Martin Luther strongly opposed this notion, articulating his two-kingdoms theory that would prove influential centuries later in the development of the American doctrine of separation of church and state. But Luther did not take things that far. Lutheran kingdoms developed in Germany and Scandinavia, but Lutheran church members were taught that sometimes they had to behave one way as individual Christians even if the (church-led) government had to act differently. The country might have to go to war, but individual believers could still try to love their enemies.
John Calvin was much closer to prevailing Catholic thought as he sought to create a government for Geneva, Switzerland, consistent with his specific form of Protestant thought. The Anglicans likened the role of church to state to that of prophet to king in the Old Testament—an important servant of the government when it ruled nobly and a crucial critic when it didn’t. The Anabaptists, the so-called Radical Reformers, reacted against this by once again urging much fuller withdrawal from society. The church was to become a countercultural model of the kingdom of God on earth in ways that no mixed communities of believers and unbelievers living together could.
All of these models can find New Testament support and it is not clear that only one of them is right for all situations. In democracies like ours, Christians as citizens have the right and responsibility to work toward electing politicians, enacting legislation and appointing justices whose views are consistent with theirs, and hopefully consistent with the Bible, just as all other members of society do. Unfortunately, within the last generation of evangelicalism and liberalism, each side has chosen to apply this strategy very selectively.

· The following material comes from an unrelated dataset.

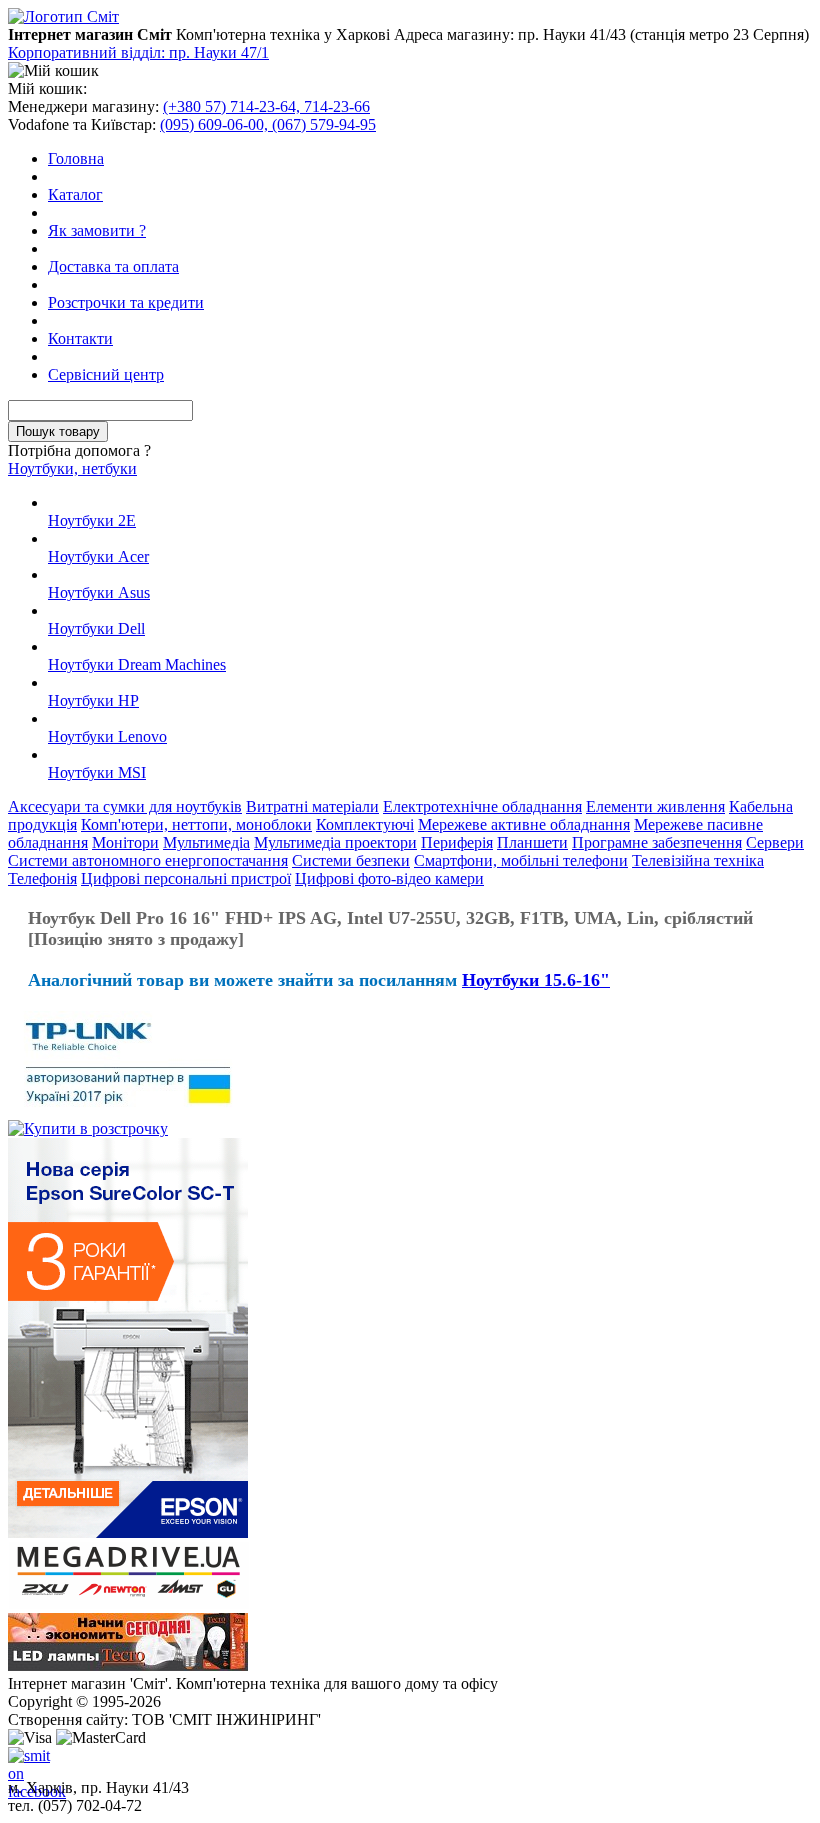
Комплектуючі (365, 824)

So one group is eager to use government in support of its views concerning abortion and homosexual behavior but then abdicates its responsibility to use the same mechanisms for helping the poor or providing adequate health care. The other group excels at times with the latter but often fails with the former. Ron Sider’s long-standing vision of Christians seeking a “completely pro-life” platform inculcating biblical values on all of these (and other) issues seems more lacking today than ever.